There are hundreds of people umbaptized, and who, even in mature age, evince no desire to receive the sacred rite.

"There is a numerous class of lay preachers, called 'The Men,' who do much to keep up the flame of fanaticism by fierce denunciations of those whom they reckon unworthy communicants, and of the pastors who dare to admit any to Christian privileges but such as have received their imprimatur. These 'Men' are of various characters and talents. Some of them are animated by a zeal that is genuine if not enlightened, leading lives of strict piety, and gifted with a wonderful flow of natural eloquence ; while others have nothing to show but a high-sounding profession of faith, sometimes combined with great worthlessness of character. These separatists wear a distinctive dress, carrying a long blue cloak, and putting a, red handkerchief round their heads in church. They judge spiritual character more by such tokens as Sabbatarian strictness than common morality.

"Our way home was by a different but as wild a path, which only Highland horses like Diamond and Brenda could travel. I could not have believed it without my having seen the inimitable way in which they picked their steps among the loose stones, and walked over ledges of wet rock. We had one magnificent prospect on our way back from the summit of the ridge. It was like the crater of an immense volcano—wild, silent, savage.

"7th, Sabbath of the Communion.—The day was wet and stormy, but it was a pleasant day to us all.

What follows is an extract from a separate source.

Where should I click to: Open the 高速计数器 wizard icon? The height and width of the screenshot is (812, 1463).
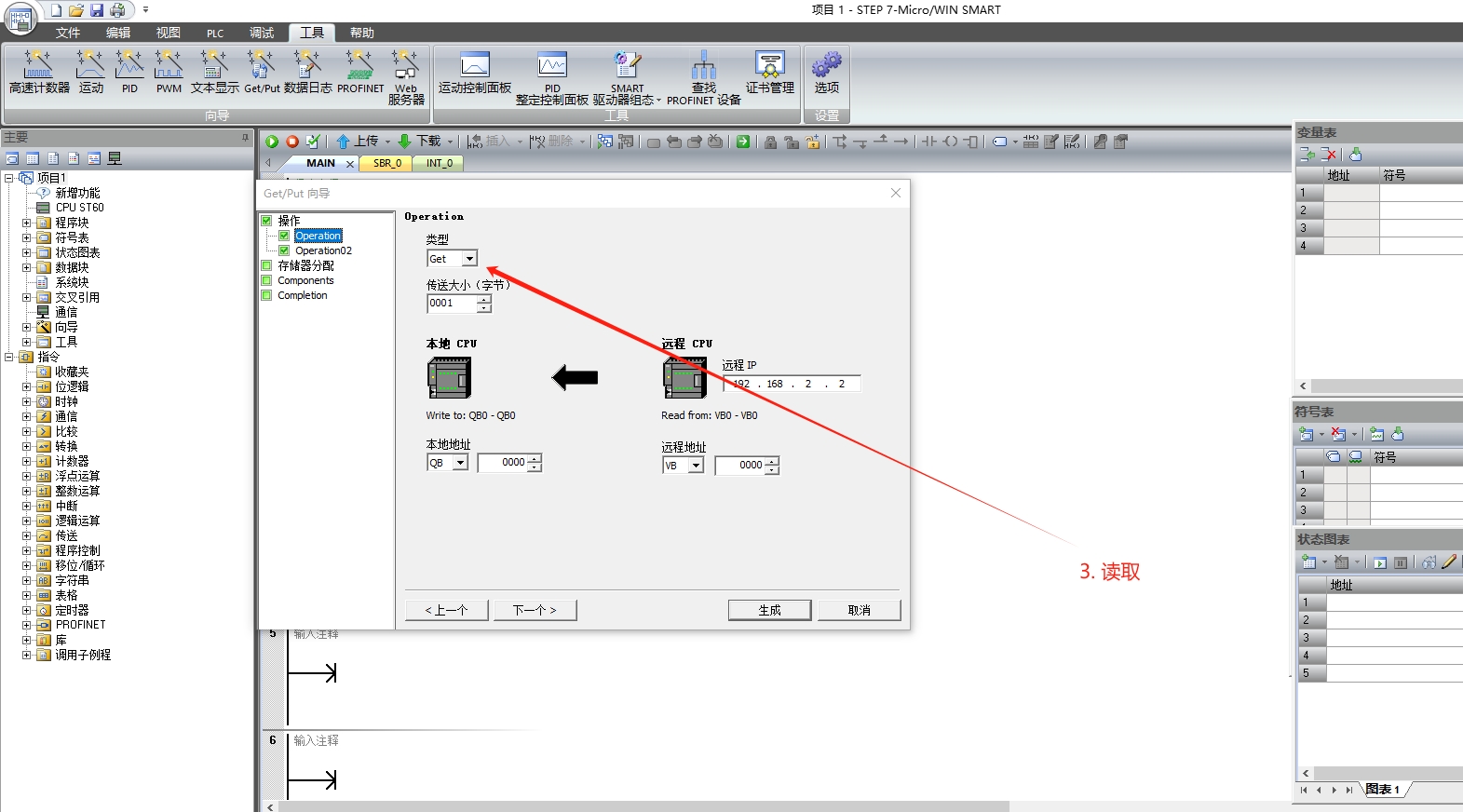[x=39, y=72]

The English congregation, amounting to about twenty, met in the drawing-room of the Manse. There I preached to them and administered the sacrament. It was a small but solemn meeting, and had a reality about it which I liked. It seemed more like primitive times than anything of the kind I ever saw. And query—had no ordained minister been in the parish, and had the parish been removed beyond St. Kilda, and had my worthy and intelligent friend, Mr. Clerk, senr., set apart the bread and wine by prayer for sacramental use, and had that company partaken of the same in order to remember Christ, would this have been a 'mock sacrament,' even though no ordained minister were present?

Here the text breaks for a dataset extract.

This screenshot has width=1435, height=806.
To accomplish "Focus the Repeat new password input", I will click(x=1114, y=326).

"11th.—Set off upon an expedition to Loch Shiel.

"A fresh breeze of north wind was blowing up Loch Sunard. We went rattling along under a snoring breeze; passed Mingarry Castle and Sthrone McLean, connected with which there is a sad story. McLean was a famous freebooter when McIan was in possession of Mingarry Castle. McIan's wife was fair and vain. McLean was handsome and cunning. He, the enemy of her husband, won her affections. She agreed to admit him to the castle upon a certain night to murder her husband, on condition that he would marry her. McLean accordingly entered the castle at night and murdered the old chief. McIan, however, left an only son, and McLean insisted upon the woman putting to death the son, who alone seemed to stand in the way of his subjecting the district to his own sway. The woman agreed to this, and, accompanied by McLean, reached the wild precipice to throw her child over into the ocean which foamed below. The mother took the child in her arms. She twice swung it in the air to cast it from her; but not doing so, she was asked by McLean why she delayed.

"'The child,' replied the unfortunate woman, 'smiles in my face whenever I attempt it.'

"'Turn then your face away and look not at its smiles,' was the bandit's reply.

The woman did so, and the child was thrown over the rock She had no sooner accomplished the deed than McLean turned upon her and said—

"'Away, horrid woman! You who could thus murder your husband and child might murder me!'

"We soon came in sight of Aharacle, which struck me very much as. being wild, peculiar, and picturesque. Aharacle is at the end of Loch Shiel. It is a flat, dark moss surrounded by hills, with a fine view of Rum in the background.

"It affords a curious instance of the singular crystallizing process which the results of the Reformation have undergone, that Papists and Protestants occupy nearly the same territory as they did then. All the Papists are, on the north side, and the Protestants upon the south side of Loch Shiel. The parish of Ardnamurchan, which in Papist times contained many parishes, extended (until lately) as far north as Arisaig, about sixty miles as the crow flies, with I daresay five hundred miles of sea-coast.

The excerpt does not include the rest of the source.